L'eutanasia è illecita e lo sarà sempre, mentre evitare l'accanimento terapeutico non significa uccidere qualcuno. Sono rivoluzionarie le parole che Papa Francesco ha detto in un messaggio inviato al Meeting Regionale Europeo della World Medical Association sulle questioni del "fine-vita", organizzato in Vaticano.
"Non attivare mezzi sproporzionati o sospenderne l'uso, equivale a evitare l'accanimento terapeutico, cioè compiere un'azione che ha un significato etico completamente diverso dall'eutanasia, che rimane sempre illecita, in quanto si propone di interrompere la vita, procurando la morte", sono le parole del Pontefice, secondo quanto riporta Repubblica.
Il Papa ricorda come oggi sia "possibile protrarre la vita in condizioni che in passato non si potevano neanche immaginare", come riporta La Stampa . Gli interventi sul corpo umano diventano sempre più efficaci, ma non sempre sono risolutivi: possono sostenere funzioni biologiche divenute insufficienti, o addirittura sostituirle, ma questo non equivale a promuovere la salute. Occorre quindi un supplemento di saggezza, perché oggi è pià insidiosa la tentazione di insistere con trattamenti che producono potenti effetti sul corpo, ma talora non giovano al bene integrale della persona".
Già Papa Pio XII - ha ricordato il Papa - "in un memorabile discorso rivolto 60 anni fa ad anestesisti e rianimatori, affermò che non c'è obbligo di impiegare sempre tutti i mezzi terapeutici potenzialmente disponibili e che, in casi ben determinati, è lecito astenersene. E' dunque moralmente lecito rinunciare all'applicazione di mezzi terapeutici, o sospenderli, quando il loro impiego non corrisponde a quel criterio etico e umanistico che verrà in seguito definito 'proporzionalità' delle cure'". Quest'ultimo è un riferimento alla dichiarazione sull'eutanasia pubblicata dalla Congregazione per la Dottrina della Fede il 5 maggio 1980.

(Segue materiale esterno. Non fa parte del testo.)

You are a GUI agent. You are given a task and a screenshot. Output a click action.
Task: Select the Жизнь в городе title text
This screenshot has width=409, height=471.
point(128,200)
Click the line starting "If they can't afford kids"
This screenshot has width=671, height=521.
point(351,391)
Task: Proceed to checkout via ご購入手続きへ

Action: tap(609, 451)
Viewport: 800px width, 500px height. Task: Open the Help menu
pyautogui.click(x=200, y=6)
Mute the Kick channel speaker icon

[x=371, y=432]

Non si vuole così procurare la morte: si accetta di non poterla impedire
"L'aspetto peculiare di tale criterio è che prende inconsiderazione 'il risultato che ci si può aspettare, tenuto conto delle condizioni dell'ammalato e delle sue forze fisiche e morali'. Consente quindi di giungere a una decisione che si qualifica moralmente come rinuncia all''accanimento terapeutico'". "E' una scelta che assume responsabilmente il limite della condizione umana mortale, nel momento in cui prende atto di non poterlo più contrastare. 'Non si vuole così procurare la morte: si accetta di non poterla impedire', come specifica il Catechismo della Chiesa Cattolica. Questa differenza di prospettiva restituisce umanità all'accompagnamento del morire, senza aprire giustificazioni alla soppressione del vivere".

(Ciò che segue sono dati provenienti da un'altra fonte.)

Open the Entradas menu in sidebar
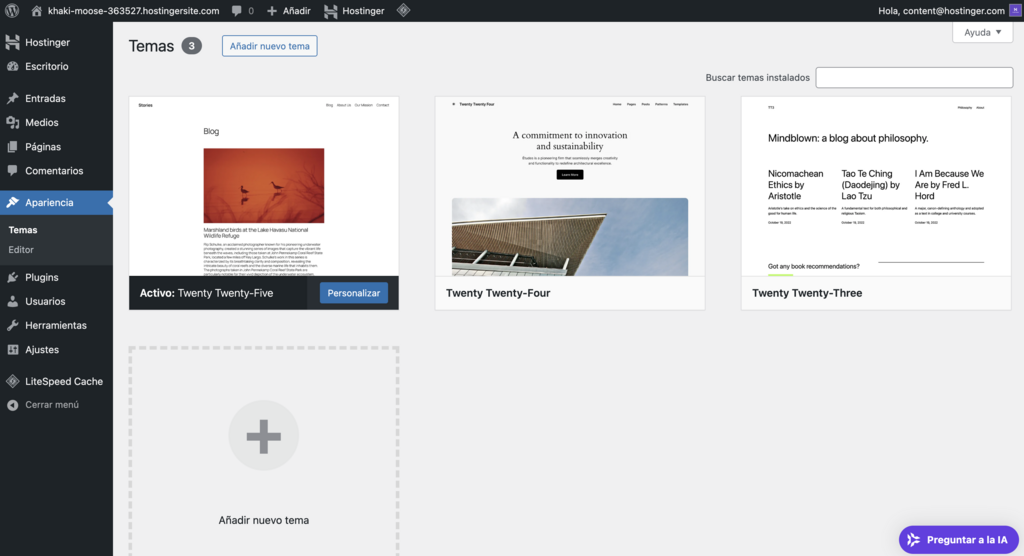 (45, 98)
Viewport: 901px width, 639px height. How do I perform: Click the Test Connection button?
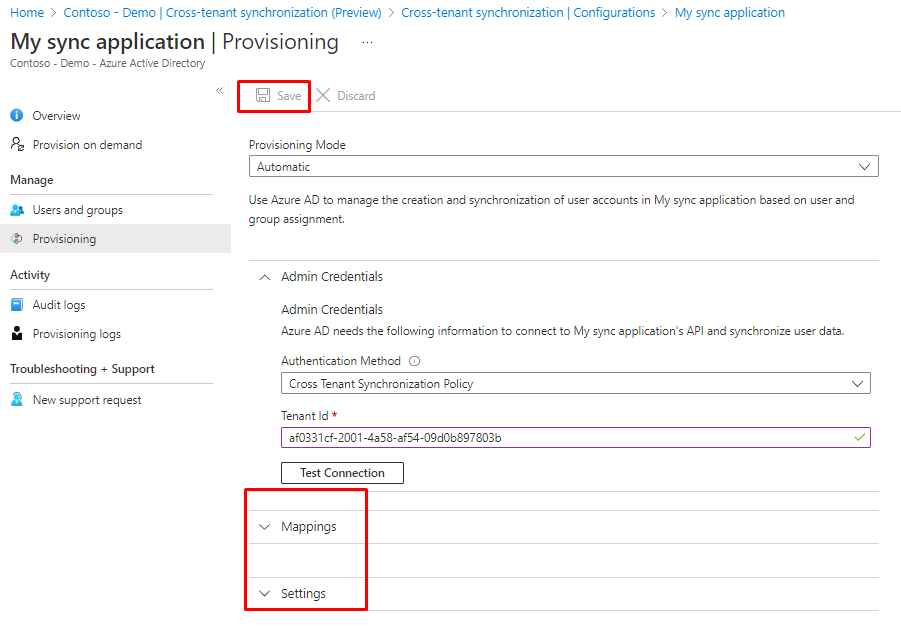pyautogui.click(x=342, y=473)
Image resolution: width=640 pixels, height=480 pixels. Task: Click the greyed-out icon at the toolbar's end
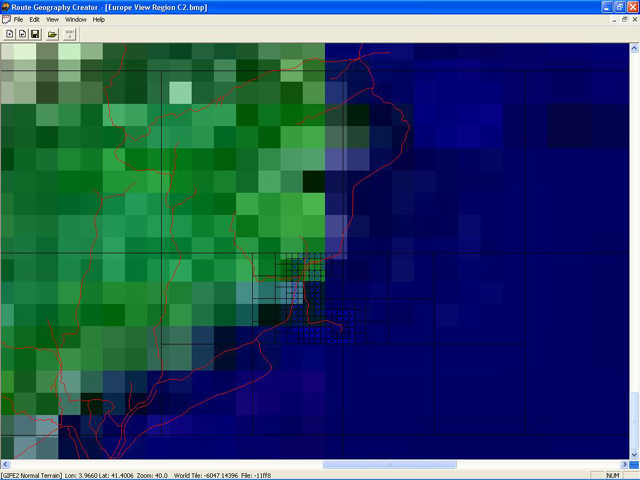click(x=71, y=34)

Come si fa, però, a riconoscere uan situazione in cui è lecito interrompere l'accanimento terapeutico. Per stabilire se un intervento medico clinicamente appropriato "sia effettivamente proporzionato non è sufficiente applicare in modo meccanico una regola generale" dice il Papa. Occorre, continua il Papa "un attento discernimento, che consideri l'oggetto morale, le circostanze e le intenzioni dei soggetti coinvolti. La dimensione personale e relazionale della vita - e del morire stesso, che è pur sempre un momento estremo del vivere - deve avere, nella cura e nell'accompagnamento del malato, uno spazio adeguato alla dignità dell'essere umano" rileva Avvenire
Le decisioni devono essere prese dal paziente, se ne ha la competenza e la capacità
"Le decisioni devono essere prese dal paziente, se ne ha la competenza e la capacità'. E' anzitutto lui che ha titolo, ovviamente in dialogo con i medici, di valutare i trattamenti che gli vengono proposti e giudicare sulla loro effettiva proporzionalità nella situazione concreta, rendendone doverosa la rinuncia qualora tale proporzionalità fosse riconosciuta mancante. E' una valutazione non facile nell'odierna attività medica, in cui la relazione terapeutica si fa sempre piu' frammentata e l'atto medico deve assumere molteplici mediazioni, richieste dal contesto tecnologico e organizzativo".